Oil prices recorded weekly gains for the fourth week in a row.. Know the details

2023-04-16 12:00:00


I wrote – Marwa Al Ghoul

Sunday, April 16, 2023 02:00 PM

registered Oil prices Weekly gains for the fourth week in a row, as the global benchmark crude recorded an increase of 1.40%, and the US West Texas Intermediate crude oil recorded an increase of 2.26%.

This came following the last trading week, Friday, ended in green, following the International Energy Agency said that global demand will rise to a new record level this year, supported by the recovery of consumption in China.

The agency also warned that the large production cuts announced by the producing countries in the OPEC alliance consisting of the Organization of the Petroleum Exporting Countries, OPEC and other producers led by Russia, may increase the shortage of oil supply and harm consumers.

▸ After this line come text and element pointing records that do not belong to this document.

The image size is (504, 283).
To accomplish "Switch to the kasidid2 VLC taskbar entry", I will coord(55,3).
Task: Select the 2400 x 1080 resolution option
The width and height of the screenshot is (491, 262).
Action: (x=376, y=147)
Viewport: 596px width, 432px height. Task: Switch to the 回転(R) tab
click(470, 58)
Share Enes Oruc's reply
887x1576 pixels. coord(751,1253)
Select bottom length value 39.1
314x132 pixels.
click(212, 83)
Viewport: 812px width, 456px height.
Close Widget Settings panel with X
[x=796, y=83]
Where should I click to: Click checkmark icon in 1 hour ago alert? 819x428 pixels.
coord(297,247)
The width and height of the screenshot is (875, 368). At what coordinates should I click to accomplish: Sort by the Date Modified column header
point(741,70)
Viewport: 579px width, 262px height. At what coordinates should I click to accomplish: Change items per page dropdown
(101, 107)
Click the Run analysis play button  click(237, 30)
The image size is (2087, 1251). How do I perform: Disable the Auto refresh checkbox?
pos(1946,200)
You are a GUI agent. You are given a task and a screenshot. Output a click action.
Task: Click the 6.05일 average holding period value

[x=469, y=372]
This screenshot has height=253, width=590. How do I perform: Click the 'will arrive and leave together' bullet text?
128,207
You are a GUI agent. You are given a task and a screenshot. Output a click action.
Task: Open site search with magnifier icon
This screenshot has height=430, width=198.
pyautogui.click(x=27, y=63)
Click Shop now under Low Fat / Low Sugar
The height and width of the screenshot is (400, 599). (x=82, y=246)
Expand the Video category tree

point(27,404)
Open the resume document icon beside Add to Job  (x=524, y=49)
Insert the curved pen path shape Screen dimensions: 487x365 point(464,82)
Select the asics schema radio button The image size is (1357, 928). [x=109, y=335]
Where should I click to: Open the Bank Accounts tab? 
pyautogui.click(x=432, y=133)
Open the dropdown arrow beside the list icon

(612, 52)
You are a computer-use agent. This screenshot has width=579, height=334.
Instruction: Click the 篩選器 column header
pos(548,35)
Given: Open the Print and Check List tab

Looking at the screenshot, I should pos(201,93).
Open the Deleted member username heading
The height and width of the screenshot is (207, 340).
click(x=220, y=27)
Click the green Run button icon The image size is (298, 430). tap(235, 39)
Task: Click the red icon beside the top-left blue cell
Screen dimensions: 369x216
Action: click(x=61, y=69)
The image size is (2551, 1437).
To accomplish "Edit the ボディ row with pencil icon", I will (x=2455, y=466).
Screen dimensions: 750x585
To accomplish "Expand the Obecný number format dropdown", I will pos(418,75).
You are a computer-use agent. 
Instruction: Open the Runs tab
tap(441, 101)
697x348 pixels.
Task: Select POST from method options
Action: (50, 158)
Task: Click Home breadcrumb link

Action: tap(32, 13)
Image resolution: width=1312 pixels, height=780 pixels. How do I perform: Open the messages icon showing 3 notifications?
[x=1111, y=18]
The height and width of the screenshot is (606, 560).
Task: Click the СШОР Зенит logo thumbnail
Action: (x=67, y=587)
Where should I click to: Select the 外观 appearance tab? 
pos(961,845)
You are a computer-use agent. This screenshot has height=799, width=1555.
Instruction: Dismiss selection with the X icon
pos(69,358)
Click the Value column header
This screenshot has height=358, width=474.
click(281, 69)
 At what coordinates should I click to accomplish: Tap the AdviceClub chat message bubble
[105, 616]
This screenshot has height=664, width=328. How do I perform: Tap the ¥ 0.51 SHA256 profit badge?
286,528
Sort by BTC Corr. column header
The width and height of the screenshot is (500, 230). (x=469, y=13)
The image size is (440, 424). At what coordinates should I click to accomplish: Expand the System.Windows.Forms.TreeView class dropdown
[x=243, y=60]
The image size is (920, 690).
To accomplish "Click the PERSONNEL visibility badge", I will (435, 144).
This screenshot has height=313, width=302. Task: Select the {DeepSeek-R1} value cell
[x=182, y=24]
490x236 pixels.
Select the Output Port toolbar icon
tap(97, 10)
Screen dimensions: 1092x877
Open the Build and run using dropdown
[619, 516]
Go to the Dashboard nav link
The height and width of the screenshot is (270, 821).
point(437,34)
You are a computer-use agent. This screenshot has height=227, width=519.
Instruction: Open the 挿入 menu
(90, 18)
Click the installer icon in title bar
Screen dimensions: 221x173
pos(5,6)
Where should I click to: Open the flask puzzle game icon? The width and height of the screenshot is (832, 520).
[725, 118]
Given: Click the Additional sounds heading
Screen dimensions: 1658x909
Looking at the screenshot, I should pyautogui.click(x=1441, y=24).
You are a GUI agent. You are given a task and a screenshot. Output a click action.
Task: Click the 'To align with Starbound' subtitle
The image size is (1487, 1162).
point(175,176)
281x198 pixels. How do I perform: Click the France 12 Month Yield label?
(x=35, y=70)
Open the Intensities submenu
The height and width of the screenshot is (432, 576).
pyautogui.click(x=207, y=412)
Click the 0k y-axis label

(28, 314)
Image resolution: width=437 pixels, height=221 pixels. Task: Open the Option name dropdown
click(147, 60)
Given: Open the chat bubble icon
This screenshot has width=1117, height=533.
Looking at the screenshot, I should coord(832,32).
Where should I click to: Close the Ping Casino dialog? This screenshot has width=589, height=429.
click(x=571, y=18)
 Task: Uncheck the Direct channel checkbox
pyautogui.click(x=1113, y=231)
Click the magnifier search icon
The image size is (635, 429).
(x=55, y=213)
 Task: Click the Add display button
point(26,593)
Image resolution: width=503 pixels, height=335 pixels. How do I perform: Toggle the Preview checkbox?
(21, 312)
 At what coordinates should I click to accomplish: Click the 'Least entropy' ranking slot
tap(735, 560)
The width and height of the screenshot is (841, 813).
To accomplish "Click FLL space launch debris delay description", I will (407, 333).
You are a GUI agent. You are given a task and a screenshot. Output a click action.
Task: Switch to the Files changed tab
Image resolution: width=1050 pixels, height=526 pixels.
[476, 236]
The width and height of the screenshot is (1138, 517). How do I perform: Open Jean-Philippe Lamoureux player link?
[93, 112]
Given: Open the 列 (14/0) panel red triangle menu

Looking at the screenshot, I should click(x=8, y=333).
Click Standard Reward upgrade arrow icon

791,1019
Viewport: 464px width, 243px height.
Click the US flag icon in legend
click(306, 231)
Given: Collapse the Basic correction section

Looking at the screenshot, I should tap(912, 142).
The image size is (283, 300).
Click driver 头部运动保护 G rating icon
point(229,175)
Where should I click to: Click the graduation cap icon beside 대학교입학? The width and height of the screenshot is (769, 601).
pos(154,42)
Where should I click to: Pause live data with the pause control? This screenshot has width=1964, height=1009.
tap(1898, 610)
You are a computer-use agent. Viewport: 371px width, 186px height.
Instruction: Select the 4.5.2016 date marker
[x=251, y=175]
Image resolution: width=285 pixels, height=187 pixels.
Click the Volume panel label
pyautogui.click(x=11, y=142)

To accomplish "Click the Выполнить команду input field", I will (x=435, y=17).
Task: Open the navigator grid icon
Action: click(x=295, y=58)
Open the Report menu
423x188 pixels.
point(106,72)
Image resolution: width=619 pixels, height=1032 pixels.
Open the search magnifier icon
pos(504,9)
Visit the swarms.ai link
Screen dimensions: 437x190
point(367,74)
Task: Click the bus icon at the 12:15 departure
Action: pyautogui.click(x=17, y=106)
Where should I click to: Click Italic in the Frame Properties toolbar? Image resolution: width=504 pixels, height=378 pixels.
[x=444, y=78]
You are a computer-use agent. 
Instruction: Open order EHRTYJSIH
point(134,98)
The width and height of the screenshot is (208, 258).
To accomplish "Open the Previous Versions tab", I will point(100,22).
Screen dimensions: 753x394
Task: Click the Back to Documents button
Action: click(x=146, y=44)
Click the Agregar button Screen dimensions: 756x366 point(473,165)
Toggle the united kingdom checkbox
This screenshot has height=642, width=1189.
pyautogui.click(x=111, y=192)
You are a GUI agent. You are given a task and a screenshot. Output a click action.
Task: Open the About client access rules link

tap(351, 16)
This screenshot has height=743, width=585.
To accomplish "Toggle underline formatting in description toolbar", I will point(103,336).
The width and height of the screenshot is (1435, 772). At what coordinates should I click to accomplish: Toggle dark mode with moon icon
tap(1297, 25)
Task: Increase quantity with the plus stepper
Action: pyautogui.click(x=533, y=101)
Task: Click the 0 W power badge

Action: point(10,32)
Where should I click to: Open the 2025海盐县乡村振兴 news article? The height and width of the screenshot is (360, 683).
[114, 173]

And during Friday trading, according to Sky News Arabia, it rose Brent Crude Futures 22 cents, or 0.3%, when settling at $86.31 a barrel. US West Texas Intermediate crude futures were at $82.52 a barrel, up 36 cents, or 0.4%.

The two benchmarks recorded gains for the fourth week in a row, in light of calming fears of the banking crisis that occurred last month and the sudden decision to increase production cuts taken last week by the OPEC + alliance.

The International Energy Agency said in its monthly report, Friday, that global oil demand is set to rise by two million barrels per day in 2023 to a record level of 101.9 million barrels per day, driven mostly by strong Chinese consumption following lifting restrictions related to the Covid pandemic.

The agency added that the demand for aviation fuel represents 57% of the increase in demand in 2023.

But OPEC on Thursday pointed to the risks of lower oil demand in the summer due, among other things, to cut production by 1.16 million barrels per day.

In its monthly report, it said that the decision of OPEC + may harm consumers and the recovery of the global economy.

“Consumers facing inflation in the prices of basic items will now have to further stretch their budgets,” the agency said in the report.

“This has a strong impact on economic recovery and growth,” the agency added.

The agency stated that it expects a decrease in the global oil supply by 400,000 barrels per day by the end of the year, indicating an expected increase in production of one million barrels per day from outside OPEC +, starting in March, compared to 1.4 million barrels per day, which will be reduced by the producing countries in the group.

The dollar index is currently at its lowest level in nearly a year, following the release of consumer and producer price data in the United States this week, which reinforced expectations that the US Federal Reserve is nearing the end of the rate hike cycle.

But the US currency rose on Friday, which makes dollar-denominated oil more expensive for investors than holders of other currencies and thus affects demand.